The introduction of John Mark at this juncture is narratively strategic. Luke identifies him with the full formula Ἰωάννην τὸν ἐπικληθέντα Μᾶρκον (Iōannēn ton epiklēthenta Markon, 'John who was called Mark'), echoing the earlier introduction of Saul/Paul. This dual naming signals cultural bridging—Hebrew and Roman identities coexisting in one person. The verb συμπαραλαμβάνω (symparalambanō) will reappear in 15:37-38, where Paul's refusal to 'take along' Mark again creates the rift with Barnabas. Luke plants this detail here, in a moment of harmony and successful mission completion, so that the later conflict will resonate more deeply. The man taken along in unity will become the occasion of division, yet ultimately (2 Tim 4:11) of reconciliation and renewed usefulness.
Tyrants perish, but the word of God multiplies—not by human strategy but by divine vitality. The same chapter that opens with James's execution and Peter's imprisonment closes with the gospel's unstoppable advance, a reminder that the church's growth is organic, not organizational, rooted in God's power rather than human planning.

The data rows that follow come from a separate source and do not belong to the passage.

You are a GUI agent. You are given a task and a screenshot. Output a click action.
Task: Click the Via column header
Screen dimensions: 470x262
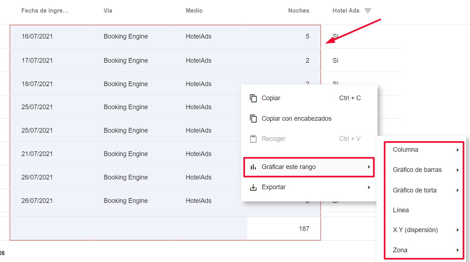108,11
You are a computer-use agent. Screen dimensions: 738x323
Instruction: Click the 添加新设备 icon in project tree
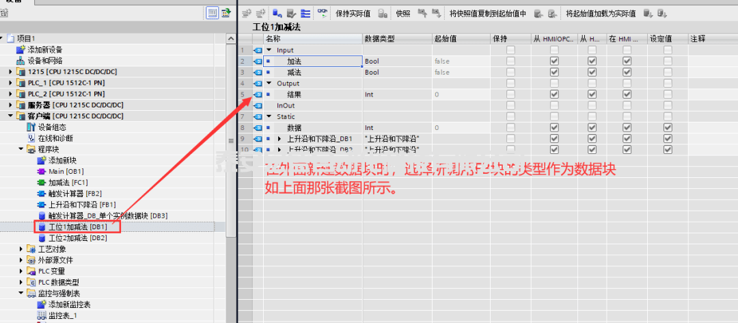[21, 50]
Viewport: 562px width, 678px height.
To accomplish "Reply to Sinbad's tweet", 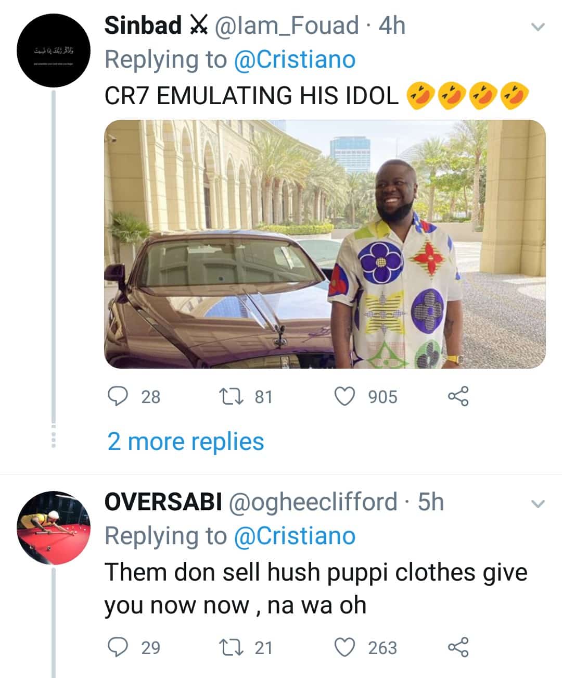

The LSB renders ὁ λόγος τοῦ θεοῦ (ho logos tou theou) as 'the word of God' rather than 'the word of the Lord' (as in some translations of similar phrases elsewhere). This maintains consistency with the Greek text and emphasizes that what grows is not merely a message about God but God's own authoritative speech. The phrase 'kept on growing' captures the imperfect tense of ηὔξανεν (ēuxanen), conveying continuous action more effectively than a simple past tense would.
The translation 'fulfilled their mission' for πληρώσαντες τὴν διακονίαν (plērōsantes tēn diakonian) appropriately captures the sense of πληρόω (plēroō) as bringing to completion or fullness. The LSB's choice of 'mission' for διακονία here is contextually appropriate, though elsewhere the LSB often renders διακονία as 'ministry' or 'service.' The flexibility reflects the term's semantic range while maintaining clarity about the specific famine relief mission described in 11:29-30.
The phrase 'taking along with them' for συμπαραλαβόντες (symparalabontes) effectively conveys the compound verb's sense of companionship. The addition of 'with them' makes explicit what is implicit in the σύν- (syn-) prefix. The LSB's rendering 'John, who was also called Mark' for Ἰωάννην τὸν ἐπικληθέντα Μᾶρκον (Iōannēn ton epiklēthenta Markon) preserves the formal introduction and dual naming pattern that characterizes Luke's presentation of bicultural figures in Acts.